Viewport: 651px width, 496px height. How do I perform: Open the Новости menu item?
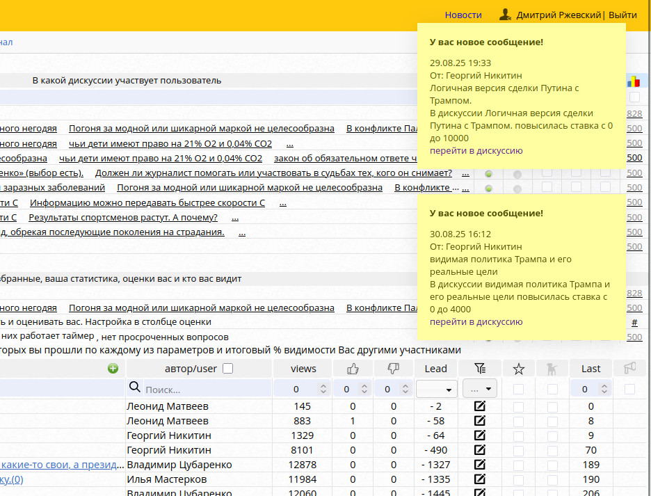click(x=463, y=15)
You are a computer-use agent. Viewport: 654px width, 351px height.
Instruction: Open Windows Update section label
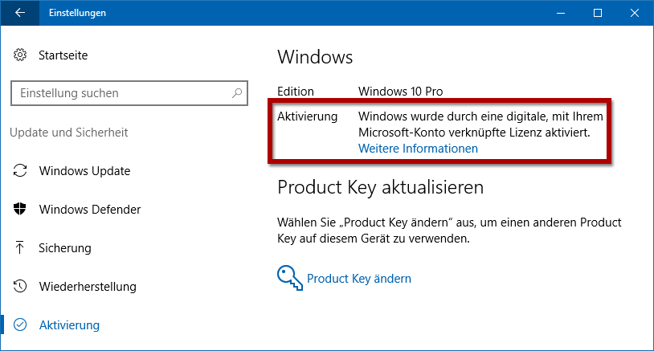84,171
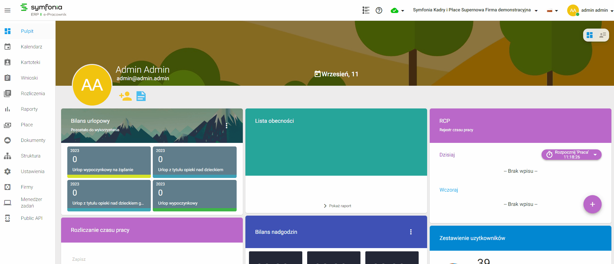614x264 pixels.
Task: Open the task list icon in header
Action: [x=366, y=10]
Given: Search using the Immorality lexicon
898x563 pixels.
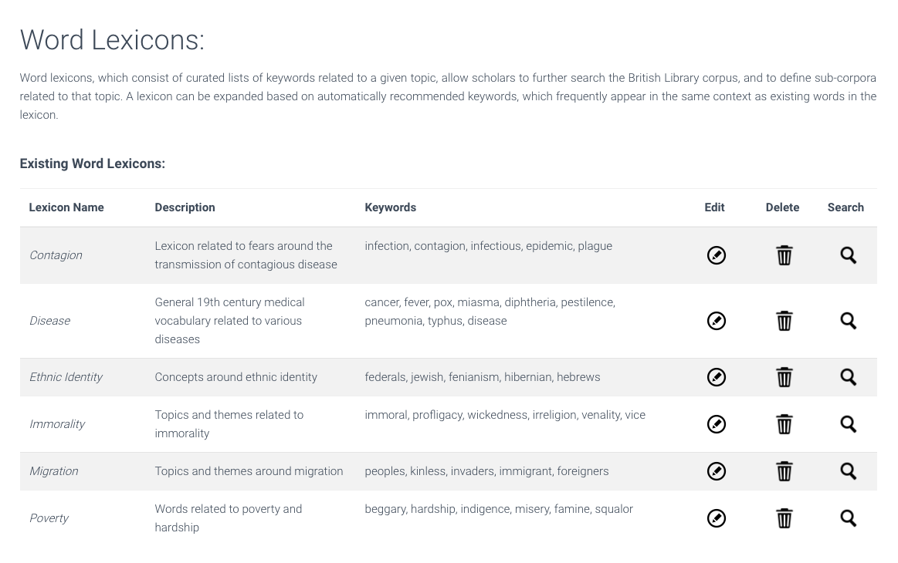Looking at the screenshot, I should pyautogui.click(x=848, y=424).
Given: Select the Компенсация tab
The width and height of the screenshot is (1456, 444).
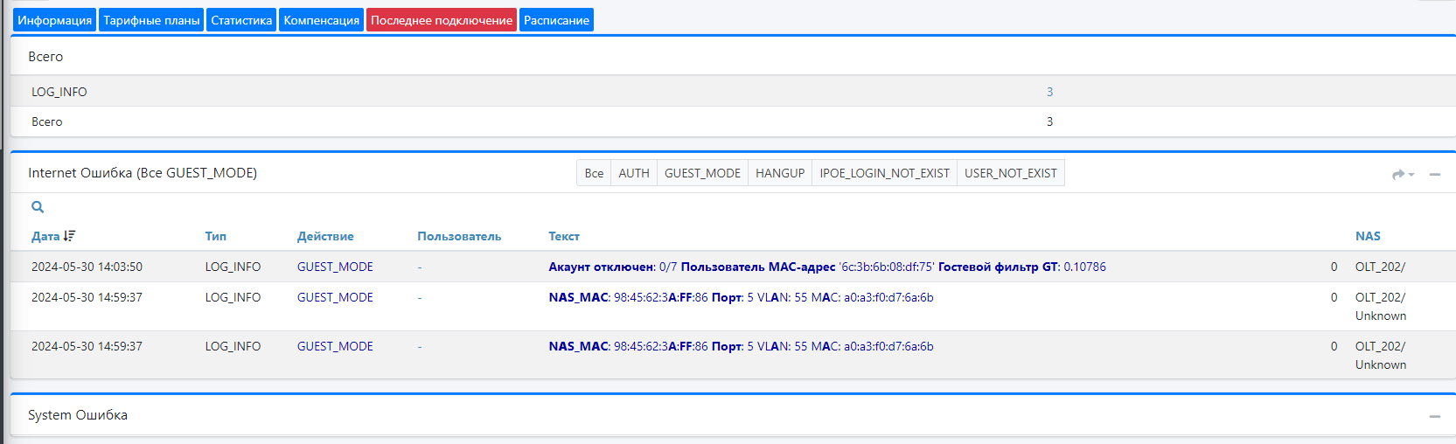Looking at the screenshot, I should [x=321, y=20].
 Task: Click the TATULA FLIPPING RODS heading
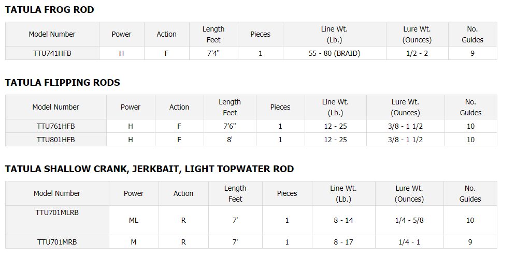[x=63, y=83]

> [YOUR GOAL] Leaving out any images, restate every record word for word.

> [RESPONSE AREA]
Viewport: 651px width, 496px height. How do I perform: Open the Новости menu item?
click(x=463, y=15)
You are a computer-use agent. Viewport: 654px width, 351px height.
Instruction: Open Windows Update section label
84,171
614x264 pixels.
Task: Open the task list icon in header
Action: [x=366, y=10]
Given: Search using the Immorality lexicon
898x563 pixels.
Looking at the screenshot, I should pyautogui.click(x=848, y=424).
Given: Select the Компенсация tab
The width and height of the screenshot is (1456, 444).
Looking at the screenshot, I should [x=321, y=20].
 Task: Click the TATULA FLIPPING RODS heading
[x=63, y=83]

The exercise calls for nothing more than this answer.